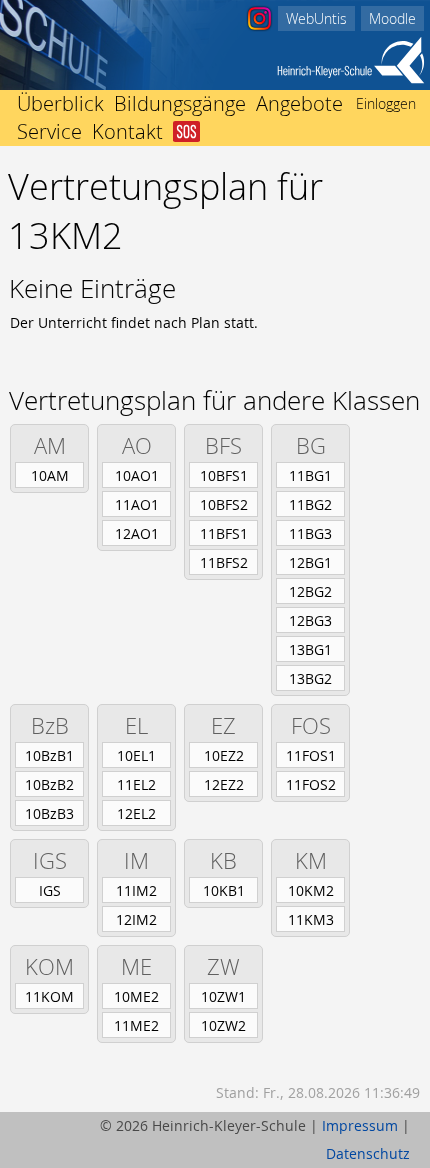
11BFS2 (224, 562)
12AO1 (137, 533)
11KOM (49, 996)
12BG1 (310, 562)
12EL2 (136, 813)
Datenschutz (368, 1153)
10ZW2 (223, 1025)
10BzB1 (49, 755)
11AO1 (137, 504)
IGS (50, 890)
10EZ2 (224, 755)
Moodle (392, 18)
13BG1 (310, 649)
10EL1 (136, 755)
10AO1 (137, 475)
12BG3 (310, 620)
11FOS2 (311, 784)
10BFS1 (224, 475)
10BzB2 (49, 784)
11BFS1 (224, 533)
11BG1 (310, 475)
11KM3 (311, 919)
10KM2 (311, 890)
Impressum (360, 1125)
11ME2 (136, 1025)
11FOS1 (311, 755)
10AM (50, 475)
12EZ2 (224, 784)
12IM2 (136, 919)
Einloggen (386, 103)
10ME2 (136, 996)
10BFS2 (224, 504)
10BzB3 (49, 813)
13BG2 (310, 678)
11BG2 (310, 504)
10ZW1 (223, 996)
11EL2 (136, 784)
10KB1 (224, 890)
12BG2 (310, 591)
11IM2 (136, 890)
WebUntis (316, 18)
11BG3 (310, 533)
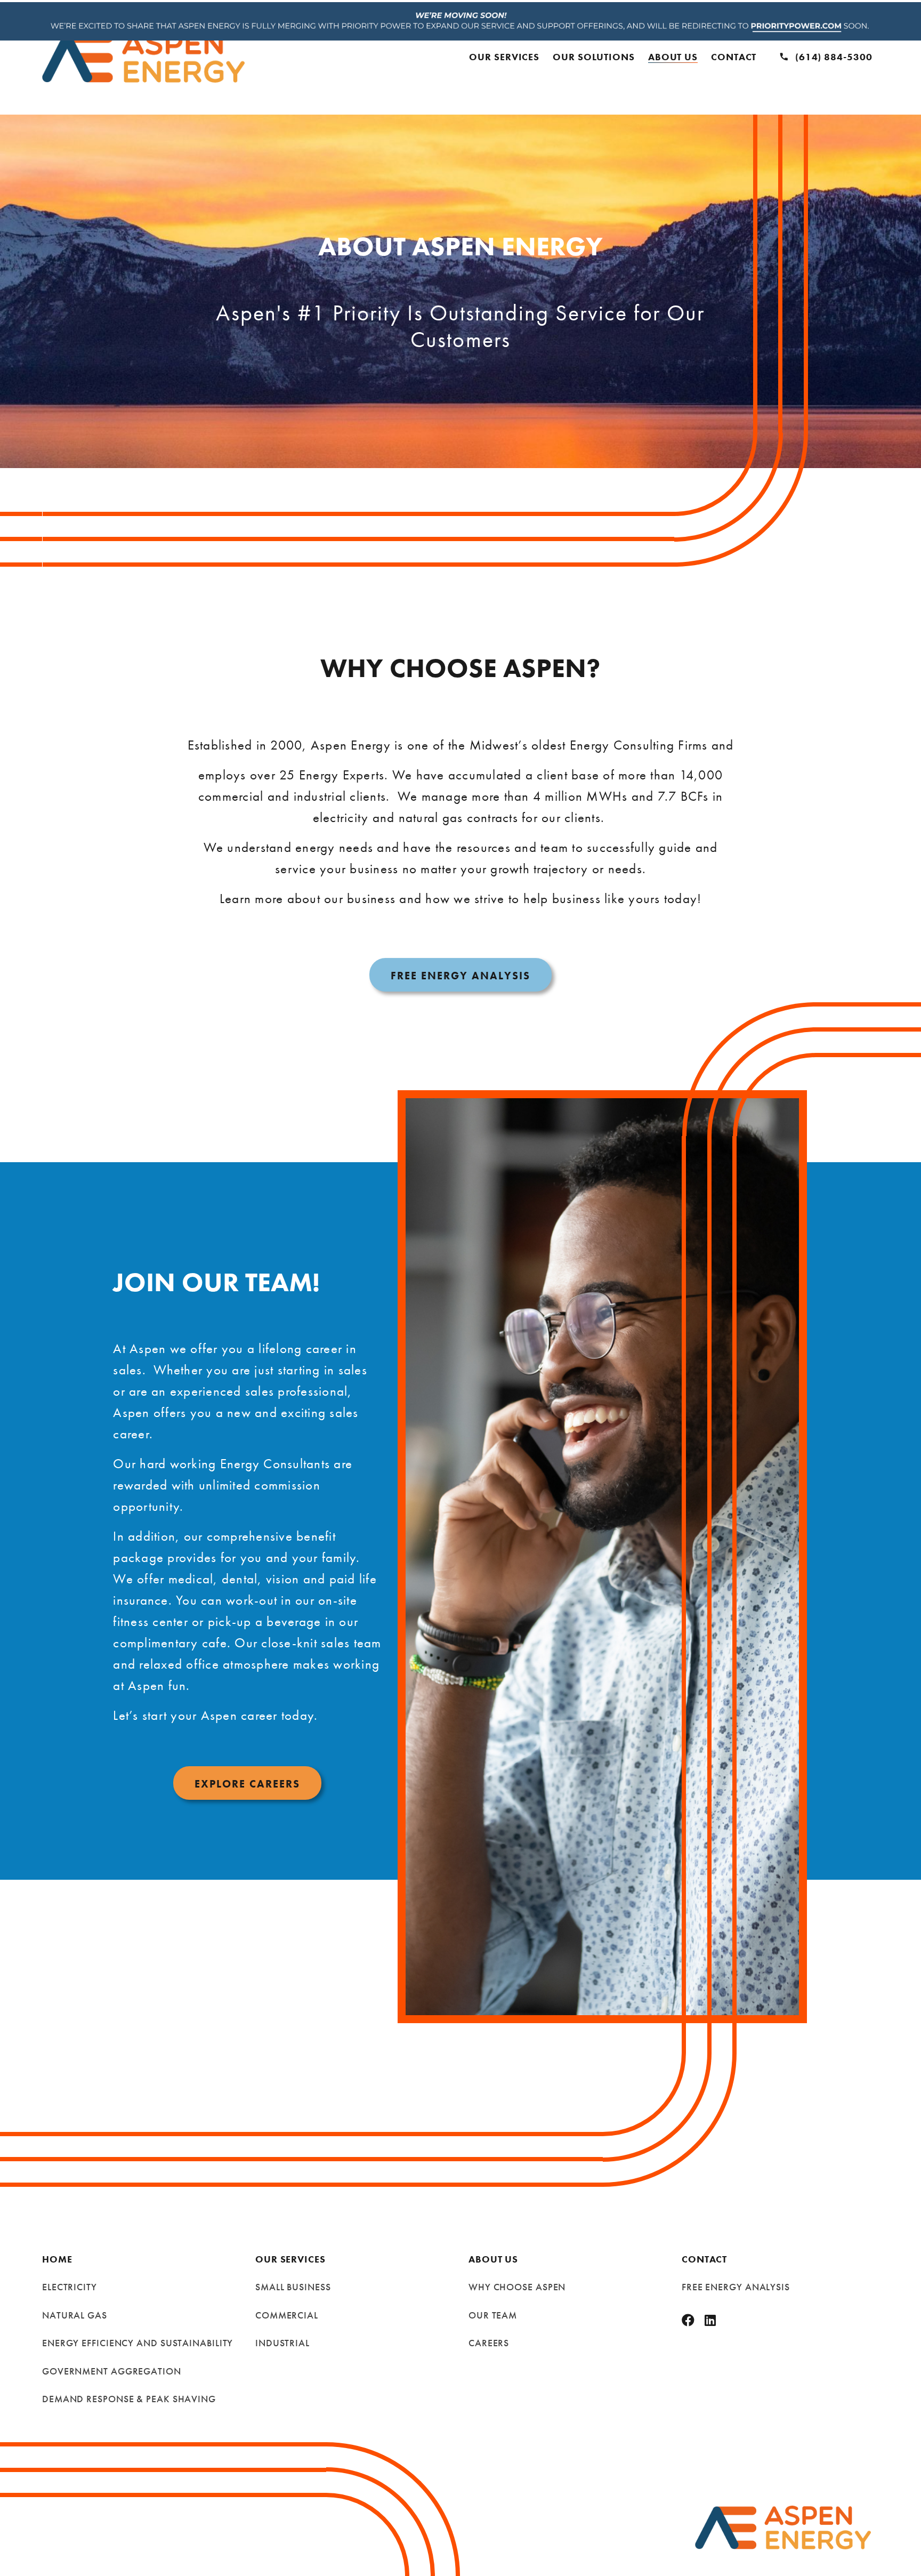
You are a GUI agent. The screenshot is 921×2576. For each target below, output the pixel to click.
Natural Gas (74, 2315)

-- Task prompt --
Please write out every line of the listing above exactly, and leave the images behind.

-- Answer to this exercise --
11BFS2 (224, 562)
12AO1 (137, 533)
11KOM (49, 996)
12BG1 (310, 562)
12EL2 (136, 813)
Datenschutz (368, 1153)
10ZW2 (223, 1025)
10BzB1 (49, 755)
11AO1 (137, 504)
IGS (50, 890)
10EZ2 (224, 755)
Moodle (392, 18)
13BG1 (310, 649)
10EL1 (136, 755)
10AO1 (137, 475)
12BG3 (310, 620)
11FOS2 (311, 784)
10BFS1 (224, 475)
10BzB2 (49, 784)
11BFS1 (224, 533)
11BG1 (310, 475)
11KM3 (311, 919)
10KM2 (311, 890)
Impressum (360, 1125)
11ME2 (136, 1025)
11FOS1 (311, 755)
10AM (50, 475)
12EZ2 (224, 784)
12IM2 (136, 919)
Einloggen (386, 103)
10ME2 (136, 996)
10BFS2 (224, 504)
10BzB3 (49, 813)
13BG2 (310, 678)
11BG2 (310, 504)
10ZW1 (223, 996)
11EL2 (136, 784)
10KB1 (224, 890)
12BG2 (310, 591)
11IM2 (136, 890)
WebUntis (316, 18)
11BG3 (310, 533)
You are a GUI agent. The screenshot is 921×2576. For each target below, output the pixel to click.
Natural Gas (74, 2315)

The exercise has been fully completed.